## WHAT YOU WILL DO
a - Rewrite the paragraph of the forum thread that begins "Ps: In #331" more briefly, keeping its main facts.
b - Please reproduce the stretch of the forum thread from "The text was" through "loss_weights=[1, 1, 1, 1])" word for word.

++++ TEXT SHOWN

I'm not an Expert on Core-Tensorflow (especially not TF1), so if anyone could give me an advice on what I'm doing wrong or how I can fix this, I'd really appreciate it!

Cheers,
Philipp

Ps: In #331 are some more comments, but I don't think they apply to my problem, as I'm not interested in using gradients for the weights initially.

The text was updated successfully, but these errors were encountered:

PhilippBrendel · 2022-12-10T14:13:08Z

found the solution via this stackoverflow

        ...
        self.model.compile("adam", lr=1e-3, decay=None,
                                    loss_weights=[1, 1, 1, 1])
        self.model.sess.run(tf.global_variables_initializer())

Sorry for posting this a little early (in hindsight), but maybe this solution is helpful for others as well....

++++++++
++++ DATASET CONTENT

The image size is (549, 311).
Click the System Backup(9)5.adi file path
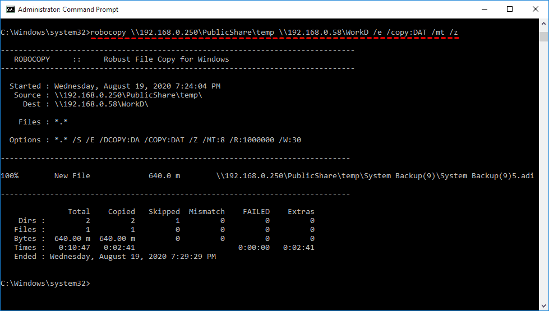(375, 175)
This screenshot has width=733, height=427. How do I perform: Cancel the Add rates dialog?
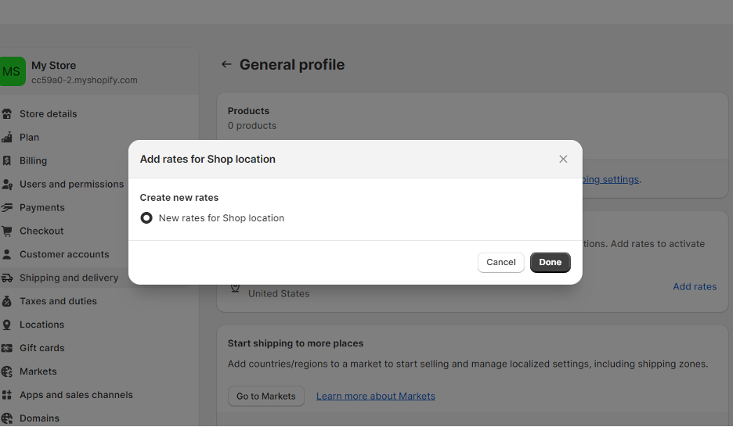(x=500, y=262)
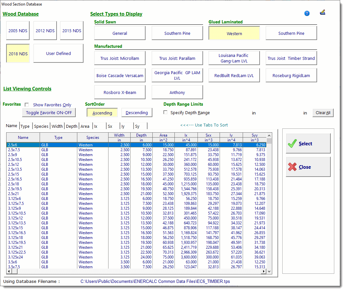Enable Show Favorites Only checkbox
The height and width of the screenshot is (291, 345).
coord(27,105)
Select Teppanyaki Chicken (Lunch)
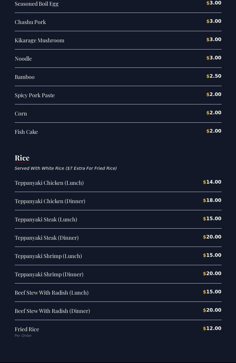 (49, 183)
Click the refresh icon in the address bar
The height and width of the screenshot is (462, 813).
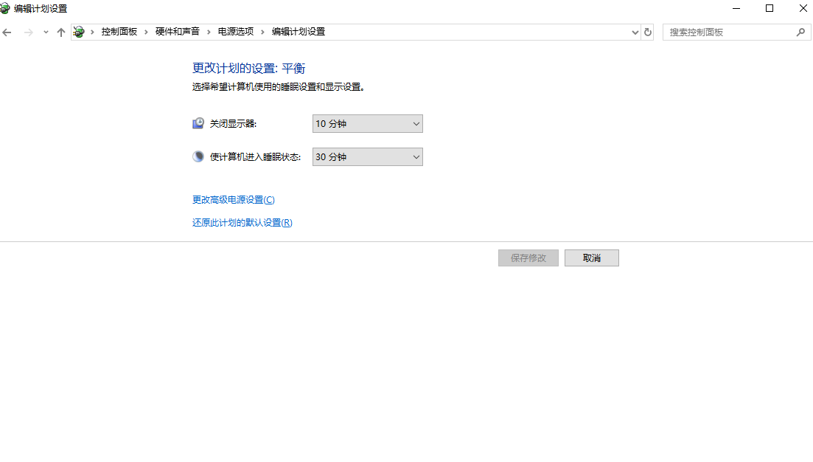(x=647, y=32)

++++++++

## WORKED ANSWERS
a - Issue #331 has more comments, but they probably don't apply here, since the poster isn't initially interested in using gradients for the weights.

b -
The text was updated successfully, but these errors were encountered:

PhilippBrendel · 2022-12-10T14:13:08Z

found the solution via this stackoverflow

        ...
        self.model.compile("adam", lr=1e-3, decay=None,
                                    loss_weights=[1, 1, 1, 1])